The 2014 statistics for Canadians reporting a diagnosis of fibromyalgia, chronic fatigue syndrome, or multiple chemical sensitivities, (by sex, household population aged 12 and older) are here:
I wonder if the drop in MCS diagnosis has anything to do with fewer doctors being aware of how to diagnose it, or the lack of support (to put it nicely) that they receive for diagnosing and treating patients with MCS?
It certainly isn’t because our environments are less toxic or that we have more access to health care, or other necessary social supports available that would reduce incidence development.
I’ve heard from more than a few people who know they have MCS (thanks to independent research and luck), that their doctors “don’t believe in it”, so they can’t get an official diagnosis.
Interesting too about the jump in numbers of people diagnosed with FM.
Perhaps the increase in FM diagnosis is due to the fact that it is now widely “recognized as real” (since a few pharmaceuticals were developed to treat some of the symptoms without causing more problems in some of the people), so maybe more people with MCS are either getting or choosing to use just the FM diagnosis (with MCS as a symptom instead of an actual diagnosis) because trying to get disability income or accommodations with MCS alone is such a nightmarish process?
My own FM flares are totally caused by some kinds of chemical exposures. Unless people with FM were advised to reduce or eliminate everyday chemical exposures (by doing things like choosing fragrance-free personal care, laundry and cleaning products), and change their diets to fresh, clean organic foods, most would never know how much everyday products, materials, and foods (or food-like products) affect their pain and functioning levels.
Since the Canadian Community Health Survey (CCHS) tracks MCS (they have since 2005), isn’t it time for MCS to have its own specific ICD code?
Isn’t it time for all Canadian doctors to know how to diagnose and treat people with MCS, as well as offer prevention tips so that the condition doesn’t become severe and disabling?
Isn’t it time for ALL medical and dental practices and practitioners to be at minimum fragrance-free so that they would be more accessible to people with MCS?
Isn’t it time for ALL places and services to be accessible to people disabled from MCS?

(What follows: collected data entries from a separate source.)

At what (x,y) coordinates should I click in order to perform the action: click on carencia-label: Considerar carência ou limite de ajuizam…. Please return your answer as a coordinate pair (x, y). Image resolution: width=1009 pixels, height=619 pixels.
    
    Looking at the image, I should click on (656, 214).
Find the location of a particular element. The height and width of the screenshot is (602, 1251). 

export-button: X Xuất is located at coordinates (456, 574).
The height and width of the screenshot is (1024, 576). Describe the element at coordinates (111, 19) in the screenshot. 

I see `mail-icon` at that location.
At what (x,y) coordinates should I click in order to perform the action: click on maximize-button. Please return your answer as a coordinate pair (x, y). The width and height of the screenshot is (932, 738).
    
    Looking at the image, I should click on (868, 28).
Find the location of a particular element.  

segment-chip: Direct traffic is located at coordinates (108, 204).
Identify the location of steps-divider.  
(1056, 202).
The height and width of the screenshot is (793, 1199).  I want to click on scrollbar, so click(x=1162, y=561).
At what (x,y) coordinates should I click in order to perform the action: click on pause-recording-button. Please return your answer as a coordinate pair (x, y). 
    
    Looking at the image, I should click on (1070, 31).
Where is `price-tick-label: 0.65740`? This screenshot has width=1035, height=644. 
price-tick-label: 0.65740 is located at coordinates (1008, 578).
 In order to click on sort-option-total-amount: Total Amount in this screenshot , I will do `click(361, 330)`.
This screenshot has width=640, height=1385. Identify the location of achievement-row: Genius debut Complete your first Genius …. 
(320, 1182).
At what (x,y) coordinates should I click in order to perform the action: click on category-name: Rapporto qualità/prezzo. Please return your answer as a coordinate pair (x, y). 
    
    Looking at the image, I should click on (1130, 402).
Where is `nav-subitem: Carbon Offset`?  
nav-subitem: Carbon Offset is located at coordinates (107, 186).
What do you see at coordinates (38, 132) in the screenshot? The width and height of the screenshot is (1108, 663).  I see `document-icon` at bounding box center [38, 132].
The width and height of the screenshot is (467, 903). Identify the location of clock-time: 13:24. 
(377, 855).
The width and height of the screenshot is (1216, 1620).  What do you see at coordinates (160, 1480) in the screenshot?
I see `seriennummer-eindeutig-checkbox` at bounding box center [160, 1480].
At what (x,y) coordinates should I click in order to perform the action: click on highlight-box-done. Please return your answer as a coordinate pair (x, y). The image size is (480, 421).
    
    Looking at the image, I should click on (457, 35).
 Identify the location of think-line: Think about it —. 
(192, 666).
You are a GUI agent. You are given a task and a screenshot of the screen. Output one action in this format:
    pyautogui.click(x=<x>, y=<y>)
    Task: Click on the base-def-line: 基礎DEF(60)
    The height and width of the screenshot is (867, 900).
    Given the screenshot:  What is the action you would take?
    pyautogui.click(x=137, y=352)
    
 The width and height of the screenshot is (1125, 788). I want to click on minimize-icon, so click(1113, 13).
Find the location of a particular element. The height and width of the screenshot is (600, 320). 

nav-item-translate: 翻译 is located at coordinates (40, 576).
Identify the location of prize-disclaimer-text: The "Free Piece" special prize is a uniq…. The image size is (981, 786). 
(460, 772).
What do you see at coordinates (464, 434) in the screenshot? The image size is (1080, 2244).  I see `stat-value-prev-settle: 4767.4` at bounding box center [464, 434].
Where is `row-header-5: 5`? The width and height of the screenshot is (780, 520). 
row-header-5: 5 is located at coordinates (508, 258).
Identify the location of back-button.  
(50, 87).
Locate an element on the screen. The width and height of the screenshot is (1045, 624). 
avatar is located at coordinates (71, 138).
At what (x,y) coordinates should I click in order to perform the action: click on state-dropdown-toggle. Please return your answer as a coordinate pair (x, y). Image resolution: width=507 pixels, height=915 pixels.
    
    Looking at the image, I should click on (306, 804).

Accessible (healthy) environments would benefit everyone!
In 2010 there were more people with MCS than there were with cancer or other well serviced health conditions.
It’s time for
Regarding the use of CFS, the stat site noted this:
“At the time of collection, respondents were asked if they had “chronic fatigue syndrome” that had been diagnosed by a health professional. Although the condition can be referred to by other terms, such as “myalgic encephalomyelitis” or “systemic exertion intolerance disease,” this analysis uses the term “chronic fatigue syndrome” to reflect what was asked during the interview.”